Fatigue-related modulation of low-frequency common drive to motor units

Purpose This study investigated fatigue-related modulation of common neural inputs to motor units (MUs) under 5 Hz, which determines force precision control. Methods Twenty-seven adults performed a sequence of fatiguing contractions. The participants were assessed with a static isometric index abduction at 20% maximal voluntary contraction in the pre-test and post-test. Discharge characteristics of MUs of the first dorsal interosseous muscle were analyzed with decomposed EMG signals. Results Along with increases in the mean (58.40 +/- 11.76 ms -> 62.55 +/- 10.83 ms, P = 0.029) and coefficient of variation (0.204 +/- .014 -> 0.215 +/- 0.017, P = 0.002) in inter-spike intervals, the fatiguing contraction caused reductions in the mean frequency (16.84 +/- 3.31 Hz -> 15.59 +/- 3.21 Hz, P = 0.027) and spectral dispersions (67.54 +/- 4.49 -> 62.64 +/- 6.76 Hz, P = 0.007) of common neural drive, as estimated with smoothed cumulative motor unit spike trains (SCMUSTs).
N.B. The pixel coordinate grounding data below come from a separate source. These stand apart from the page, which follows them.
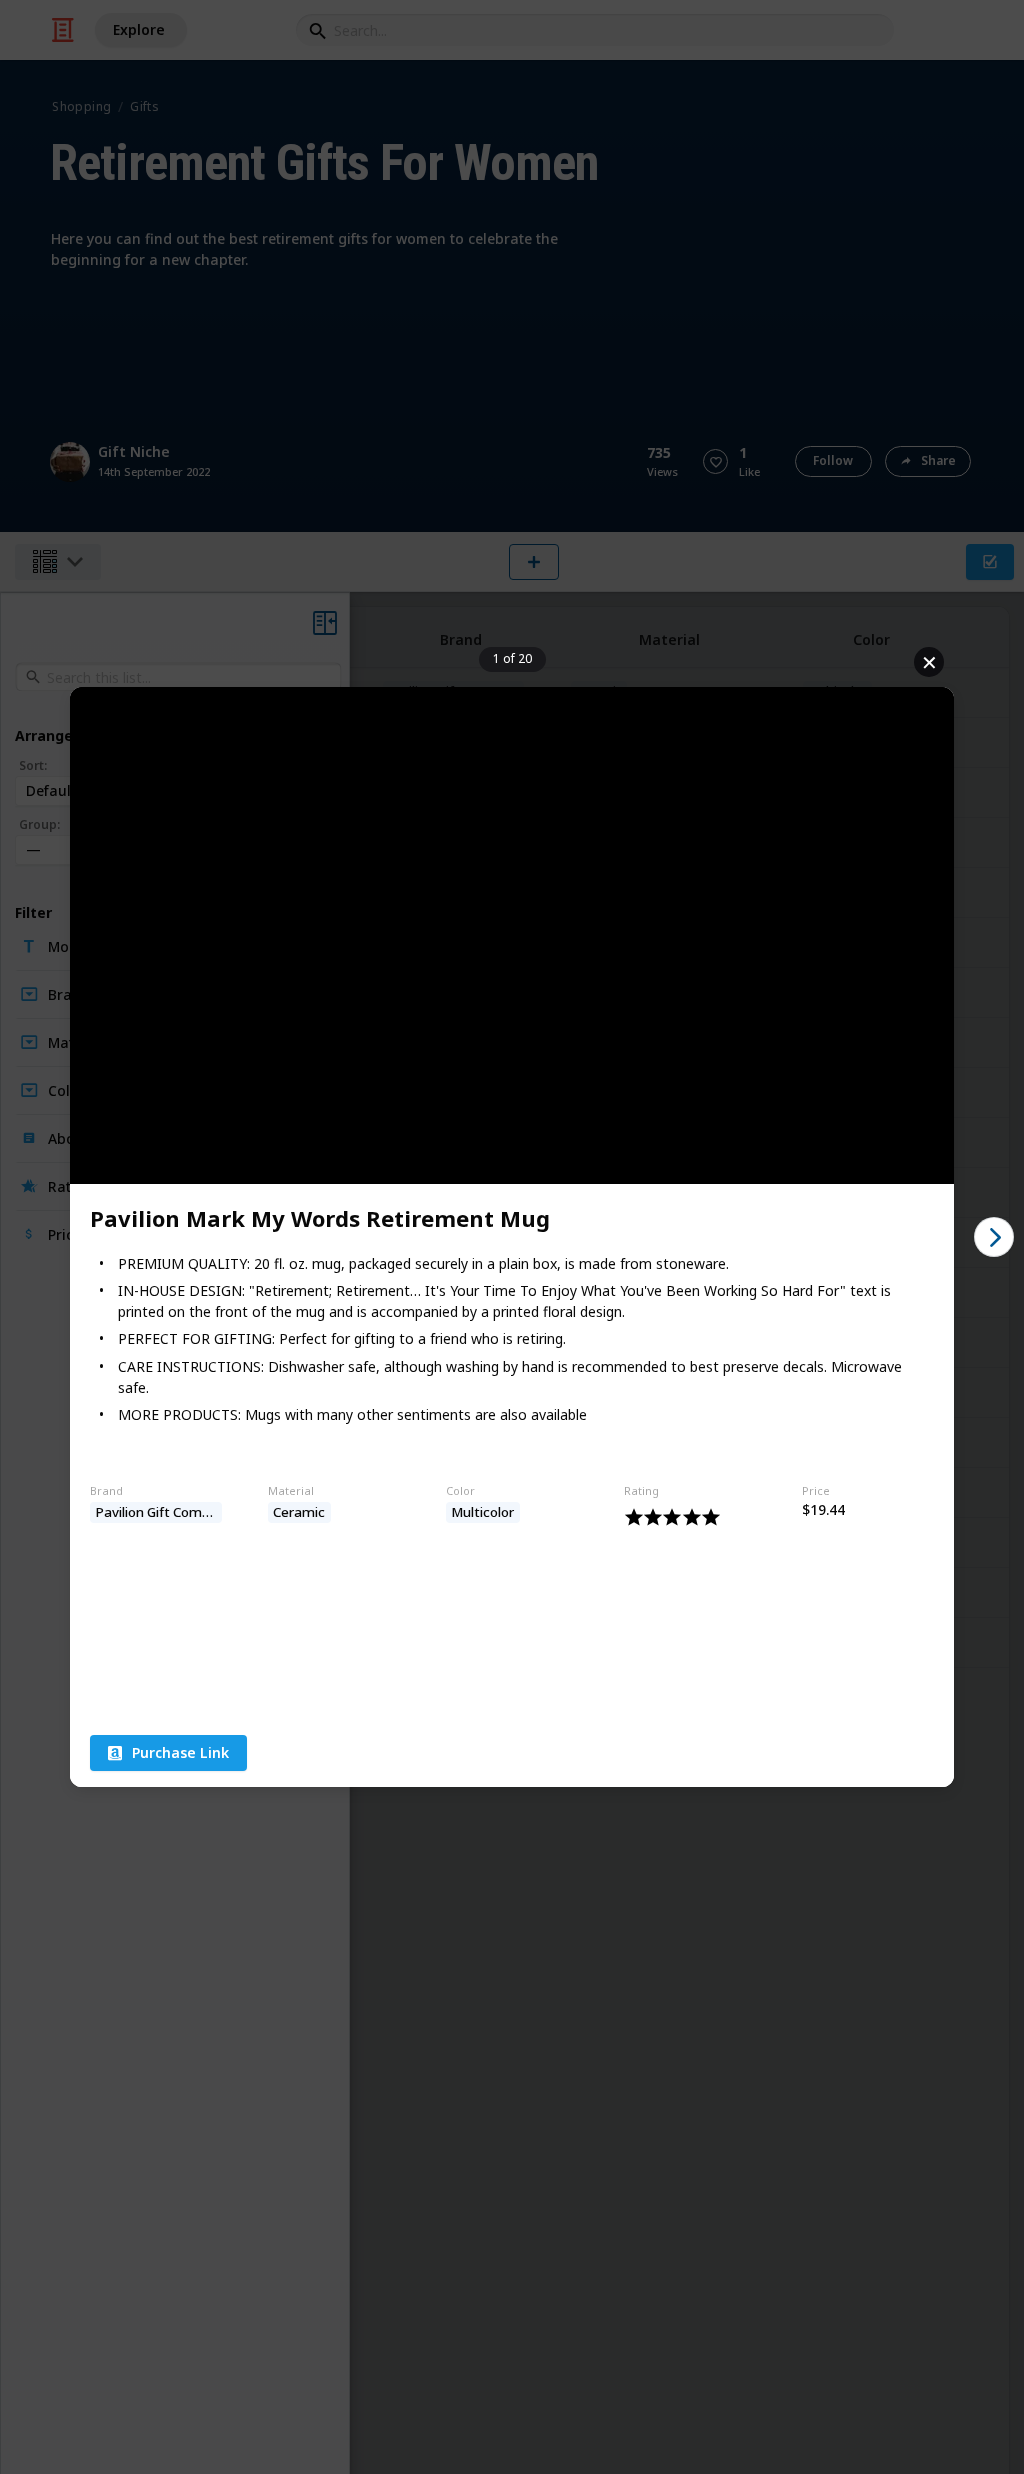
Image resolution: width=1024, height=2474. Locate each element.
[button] (168, 1753)
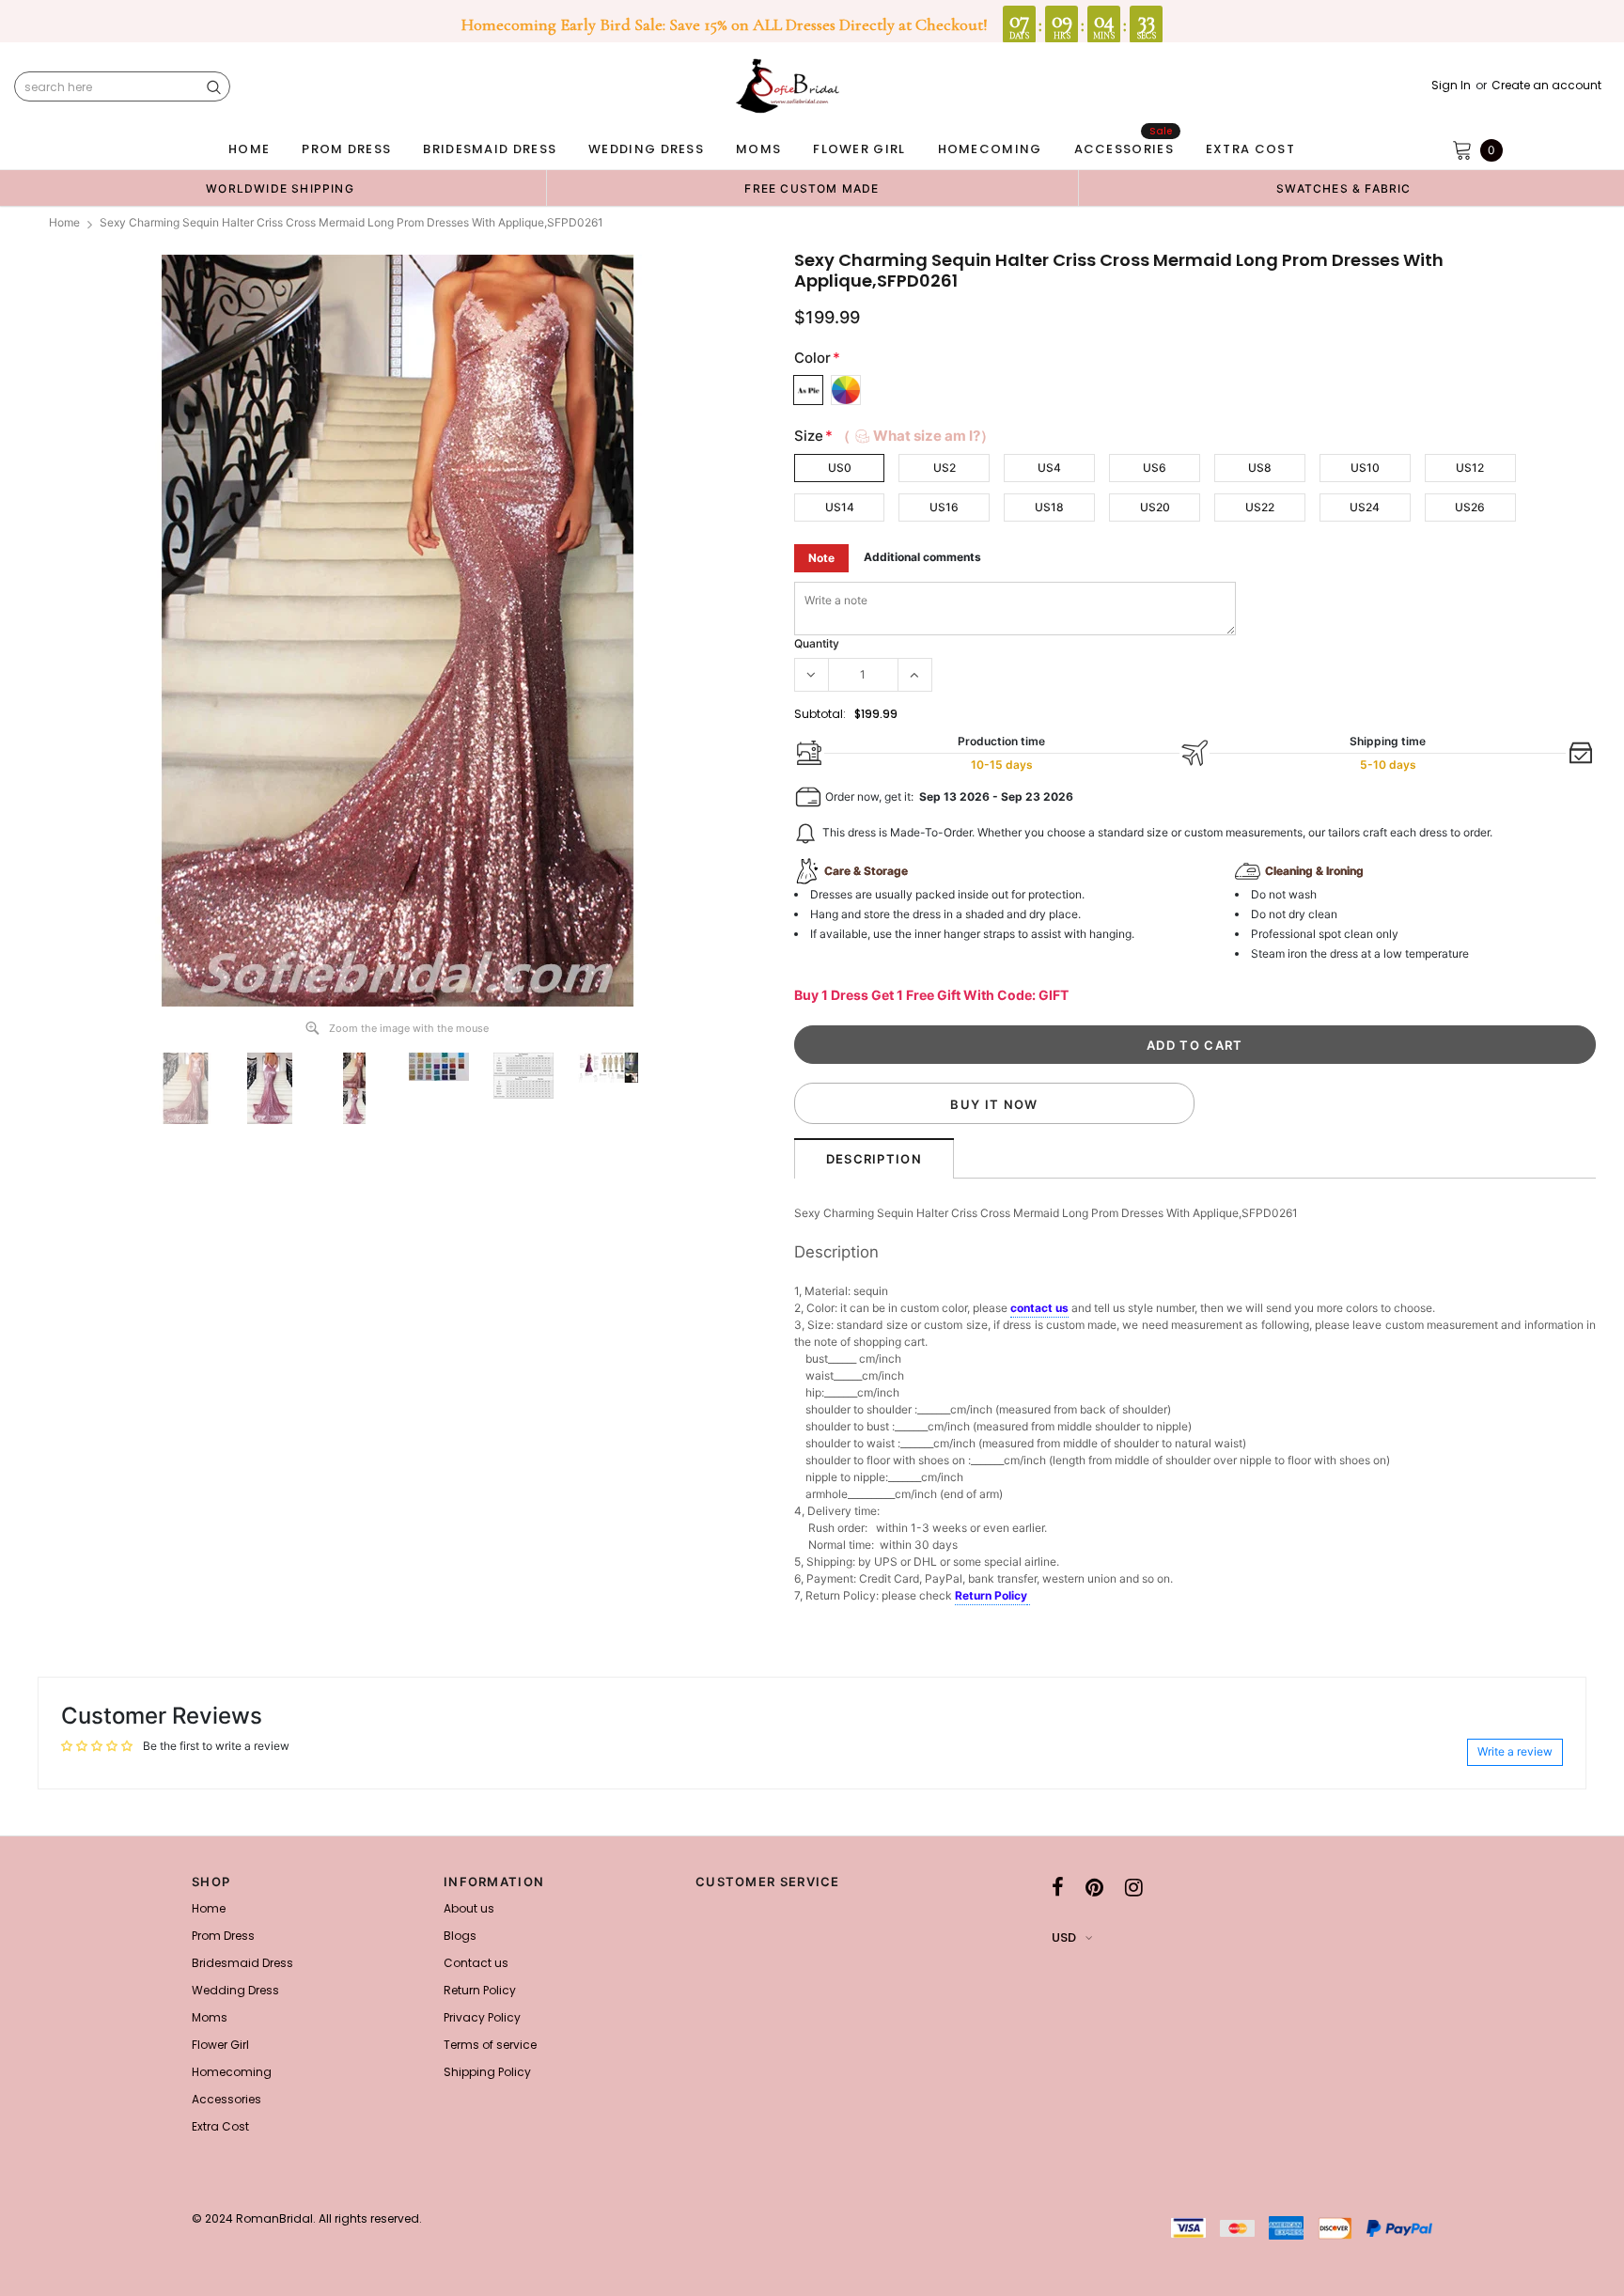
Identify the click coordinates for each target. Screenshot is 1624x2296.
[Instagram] (1134, 1887)
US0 (839, 468)
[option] (280, 188)
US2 (944, 468)
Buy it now (994, 1104)
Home (64, 222)
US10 (1365, 468)
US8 (1260, 468)
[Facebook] (1058, 1887)
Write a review (1515, 1751)
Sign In (1451, 85)
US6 (1154, 468)
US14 (839, 507)
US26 (1470, 507)
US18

Stabilogram diffusion analysis of SCMUSTs revealed significant fatigue-related reductions in the long-term effective diffusion coefficient (1.91 +/- 0.77 Hz(2)/s -> 1.61 +/- 0.61 Hz(2)/s, P = 0.020) and long-term scaling exponent (0.480 +/- 0.013 Hz(2)/s -> 0.471 +/- 0.017 Hz(2)/s, P = 0.014). After fatiguing contraction, mutual information of force fluctuations and SCMUSTs was augmented roughly by 12.95% (P = 0.041). Conclusions Muscular fatigue could compress and shift the low-frequency common drive to MUs toward lower spectral bands, thereby enhancing transmission of twitch forces through the muscle-tendon complex with a low-pass filter property. The fatigue-induced changes involve increased closed-loop control of the common modulation of MU discharge rates.